En la primera entrega de esa saga —o el primer cuarto de este pollo— el colaborador de la CIA Malko Linge o Su Alteza Serenísima, llega austriacamente guapo, tan lleno de recursos, contactos y encanto, a supervisar la llegada del papa Juan Pablo II a Perú y a indagar qué puede esperarse de ese joven político peruano llamado Alan García que parece que va a ganar las elecciones ese año. Desde aquel 2012, año en que Alejandro Neyra publicara esa primera parte, la saga nos ha ido presentando cronológicamente a los personajes que colocaron los cimientos de nuestra actual situación política y social: un Alan García ya ejerciendo su primera presidencia, un desconocido hijo de japoneses que resultó elegido mandatario en 1990, un orate mesiánico que logró poner en jaque al Estado peruano con su organización terrorista —y de cuya primera esposa Malko Linge queda alucinadamente prendado—, y un sujeto que de joven fue un capitán traidor y luego espía de la CIA, y a quien los peruanos vimos entregar fajos de billetes a tutilimundi para seguir sosteniendo la dictadura que construyó sagazmente junto a Fujimori.
Existe un término en latín que calza perfectamente con todo lo que Alejandro Neyra ha venido escribiendo en estos doce años: docere et delectare (enseñar y deleitar), un ideal que el poeta Horacio recomendó alcanzar en su Arte Poética.
Si los peruanos nos quejamos de que olvidamos muy pronto los errores del pasado, transitar por la saga de CIA Perú puede ser una manera eficaz de volver a recordar, e incluso de revolcarnos con gusto en la cochinadita.
¿Qué manera más entretenida puede haber para aprender y reflexionar sobre nuestra historia contemporánea —me disculparán el oximoron—, que subirse a un escarabajo celeste que se cae a pedazos y descubrir la conchudez política, la estupidez social y la sabrosura callejera que se esconden tras las noticias de la época? Conocer así, aunque ficcionadas, las telarañas ocultas tras los coches bomba, la frustrada estatización de la banca, el autogolpe de Fujimori —que se convertiría en parte del manual de las actuales autocracias—, o la penosa purga de nuestro servicio diplomático en los años 90, a la par que escuchamos la música de Risas y Salsa, acompañamos a un presidente que con su motocicleta visita fiestas con vedettes de la época, y pasamos de la sutil coquetería de Paloma San Basilio al más directo escote de Susan León.

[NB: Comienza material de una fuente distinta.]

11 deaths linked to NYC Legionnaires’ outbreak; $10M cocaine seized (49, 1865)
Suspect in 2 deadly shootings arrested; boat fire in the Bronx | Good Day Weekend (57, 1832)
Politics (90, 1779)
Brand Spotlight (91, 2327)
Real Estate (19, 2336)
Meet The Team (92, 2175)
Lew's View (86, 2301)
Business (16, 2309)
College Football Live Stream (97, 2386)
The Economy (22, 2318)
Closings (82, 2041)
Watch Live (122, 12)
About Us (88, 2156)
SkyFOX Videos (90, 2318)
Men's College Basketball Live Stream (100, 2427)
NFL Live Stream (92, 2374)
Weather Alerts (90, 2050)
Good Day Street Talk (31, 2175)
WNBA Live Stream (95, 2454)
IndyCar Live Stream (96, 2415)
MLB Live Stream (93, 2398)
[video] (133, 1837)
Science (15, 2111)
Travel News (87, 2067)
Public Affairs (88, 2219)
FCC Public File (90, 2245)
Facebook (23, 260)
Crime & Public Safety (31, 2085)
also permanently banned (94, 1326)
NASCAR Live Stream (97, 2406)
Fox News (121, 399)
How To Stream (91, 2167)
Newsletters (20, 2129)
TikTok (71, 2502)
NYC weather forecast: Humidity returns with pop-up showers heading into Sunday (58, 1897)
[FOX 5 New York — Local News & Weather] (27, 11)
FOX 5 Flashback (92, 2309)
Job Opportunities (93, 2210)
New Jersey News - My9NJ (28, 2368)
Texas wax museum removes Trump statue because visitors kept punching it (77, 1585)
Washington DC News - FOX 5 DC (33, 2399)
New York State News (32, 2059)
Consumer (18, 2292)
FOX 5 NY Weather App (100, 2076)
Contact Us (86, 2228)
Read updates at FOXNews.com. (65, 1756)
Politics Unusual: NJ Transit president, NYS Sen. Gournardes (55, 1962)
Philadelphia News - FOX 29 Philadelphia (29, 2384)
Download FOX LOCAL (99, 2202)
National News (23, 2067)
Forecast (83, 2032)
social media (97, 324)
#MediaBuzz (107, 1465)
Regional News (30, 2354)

Dicho esto, me gustaría que, al menos por una vez en la vida, el funcionario Neyra se viera tentado por la corrupción y aprovechara su conocimiento del Estado para tramar un chanchullo con su editor y que así estas novelas reunidas fueran lectura obligatoria en nuestras escuelas: nos quedaría el consuelo de que, si no asimiláramos las conexiones que existen entre agencias de inteligencia, organismos multilaterales y el servicio diplomático para enfrentar o aprovechar los delirios políticos, entre nuestros jóvenes al menos prevalecería por un tiempo más el insigne fraseo de “qué cosa tan linda, qué linda tan bella” de Óscar d´León sobre el reguetón de Maluma.